> **Task item**
The output is the lines below from the one with "[Test] LEGO 75437" through the one with "[Avis] Ed &", both included, printed exactly and with no other line.

> **Source records**

┌──

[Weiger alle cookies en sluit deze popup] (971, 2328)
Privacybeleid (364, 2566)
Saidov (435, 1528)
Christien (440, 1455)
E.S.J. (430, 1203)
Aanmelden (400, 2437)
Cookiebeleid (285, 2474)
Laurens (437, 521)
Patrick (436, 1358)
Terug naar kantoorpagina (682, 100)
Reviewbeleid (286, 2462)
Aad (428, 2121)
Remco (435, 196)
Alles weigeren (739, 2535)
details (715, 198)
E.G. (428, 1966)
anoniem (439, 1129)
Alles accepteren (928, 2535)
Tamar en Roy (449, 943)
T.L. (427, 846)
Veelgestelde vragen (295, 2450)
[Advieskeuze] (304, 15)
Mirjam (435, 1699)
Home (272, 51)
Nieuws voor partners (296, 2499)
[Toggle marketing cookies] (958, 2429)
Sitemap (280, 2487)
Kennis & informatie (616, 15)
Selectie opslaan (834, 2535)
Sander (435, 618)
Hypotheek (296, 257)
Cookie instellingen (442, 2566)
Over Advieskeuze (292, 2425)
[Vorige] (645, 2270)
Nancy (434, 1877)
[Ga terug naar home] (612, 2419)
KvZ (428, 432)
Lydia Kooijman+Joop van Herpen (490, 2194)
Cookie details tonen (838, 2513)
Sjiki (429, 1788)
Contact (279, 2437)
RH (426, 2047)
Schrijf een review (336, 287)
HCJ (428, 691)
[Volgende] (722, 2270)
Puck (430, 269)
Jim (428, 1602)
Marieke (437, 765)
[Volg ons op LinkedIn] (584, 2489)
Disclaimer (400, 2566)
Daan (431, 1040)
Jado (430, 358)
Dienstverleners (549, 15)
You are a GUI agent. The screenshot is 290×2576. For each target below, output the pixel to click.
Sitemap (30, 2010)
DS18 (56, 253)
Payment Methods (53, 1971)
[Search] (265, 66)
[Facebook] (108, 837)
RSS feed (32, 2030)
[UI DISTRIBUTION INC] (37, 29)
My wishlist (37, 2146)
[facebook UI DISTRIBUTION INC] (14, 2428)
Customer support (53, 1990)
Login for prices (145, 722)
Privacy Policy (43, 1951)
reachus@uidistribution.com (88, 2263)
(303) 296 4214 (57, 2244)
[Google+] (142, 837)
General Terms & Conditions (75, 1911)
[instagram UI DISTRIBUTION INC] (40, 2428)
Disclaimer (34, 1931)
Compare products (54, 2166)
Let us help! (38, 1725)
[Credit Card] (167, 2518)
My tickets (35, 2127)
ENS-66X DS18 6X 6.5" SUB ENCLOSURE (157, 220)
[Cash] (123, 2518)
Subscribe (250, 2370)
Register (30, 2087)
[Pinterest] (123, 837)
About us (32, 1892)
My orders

└──
┌──

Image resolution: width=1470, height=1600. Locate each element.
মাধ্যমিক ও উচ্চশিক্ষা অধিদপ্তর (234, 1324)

└──
┌──

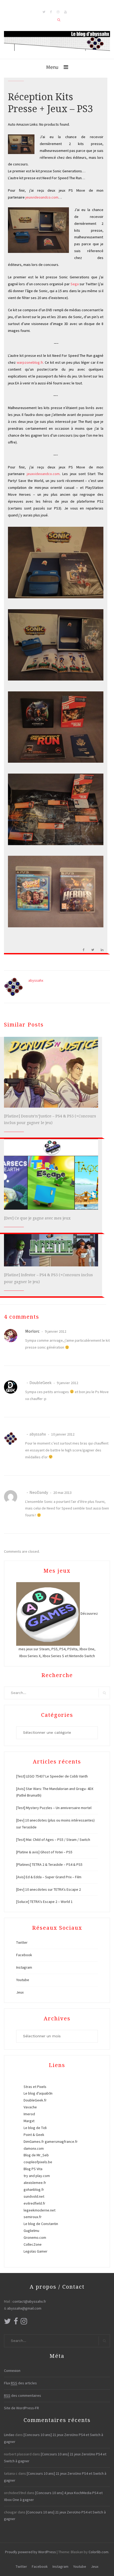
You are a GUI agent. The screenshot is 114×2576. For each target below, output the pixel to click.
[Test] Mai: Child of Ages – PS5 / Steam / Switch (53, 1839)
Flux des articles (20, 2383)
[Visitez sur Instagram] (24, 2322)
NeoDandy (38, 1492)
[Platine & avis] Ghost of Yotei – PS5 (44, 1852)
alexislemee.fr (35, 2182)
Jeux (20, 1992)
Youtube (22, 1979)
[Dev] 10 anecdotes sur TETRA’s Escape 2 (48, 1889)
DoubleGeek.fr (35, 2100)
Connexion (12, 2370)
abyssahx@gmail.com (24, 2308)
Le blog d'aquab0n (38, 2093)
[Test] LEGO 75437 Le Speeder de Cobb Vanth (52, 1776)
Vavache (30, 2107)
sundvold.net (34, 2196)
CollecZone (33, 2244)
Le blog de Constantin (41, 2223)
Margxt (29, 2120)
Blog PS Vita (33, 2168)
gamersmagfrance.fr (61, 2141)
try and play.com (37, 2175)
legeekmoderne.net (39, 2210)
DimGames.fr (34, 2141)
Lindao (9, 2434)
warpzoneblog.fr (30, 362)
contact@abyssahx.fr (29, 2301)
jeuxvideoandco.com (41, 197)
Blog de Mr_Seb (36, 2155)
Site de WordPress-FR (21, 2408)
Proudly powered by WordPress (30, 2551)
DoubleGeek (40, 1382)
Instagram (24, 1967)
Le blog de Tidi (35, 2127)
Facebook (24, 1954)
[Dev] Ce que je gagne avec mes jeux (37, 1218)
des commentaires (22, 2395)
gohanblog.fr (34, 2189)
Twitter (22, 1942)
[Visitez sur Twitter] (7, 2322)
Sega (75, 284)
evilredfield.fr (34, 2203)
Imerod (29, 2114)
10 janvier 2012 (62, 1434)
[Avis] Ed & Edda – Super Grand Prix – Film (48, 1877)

└──

> **Output of the exercise**
[Test] LEGO 75437 Le Speeder de Cobb Vanth (52, 1776)
Vavache (30, 2107)
sundvold.net (34, 2196)
CollecZone (33, 2244)
Le blog de Constantin (41, 2223)
Margxt (29, 2120)
Blog PS Vita (33, 2168)
gamersmagfrance.fr (61, 2141)
try and play.com (37, 2175)
legeekmoderne.net (39, 2210)
DimGames.fr (34, 2141)
Lindao (9, 2434)
warpzoneblog.fr (30, 362)
contact@abyssahx.fr (29, 2301)
jeuxvideoandco.com (41, 197)
Blog de Mr_Seb (36, 2155)
Site de WordPress-FR (21, 2408)
Proudly powered by WordPress (30, 2551)
DoubleGeek (40, 1382)
Instagram (24, 1967)
Le blog de Tidi (35, 2127)
Facebook (24, 1954)
[Dev] Ce que je gagne avec mes jeux (37, 1218)
des commentaires (22, 2395)
gohanblog.fr (34, 2189)
Twitter (22, 1942)
[Visitez sur Twitter] (7, 2322)
Sega (75, 284)
evilredfield.fr (34, 2203)
Imerod (29, 2114)
10 janvier 2012 (62, 1434)
[Avis] Ed & Edda – Super Grand Prix – Film (48, 1877)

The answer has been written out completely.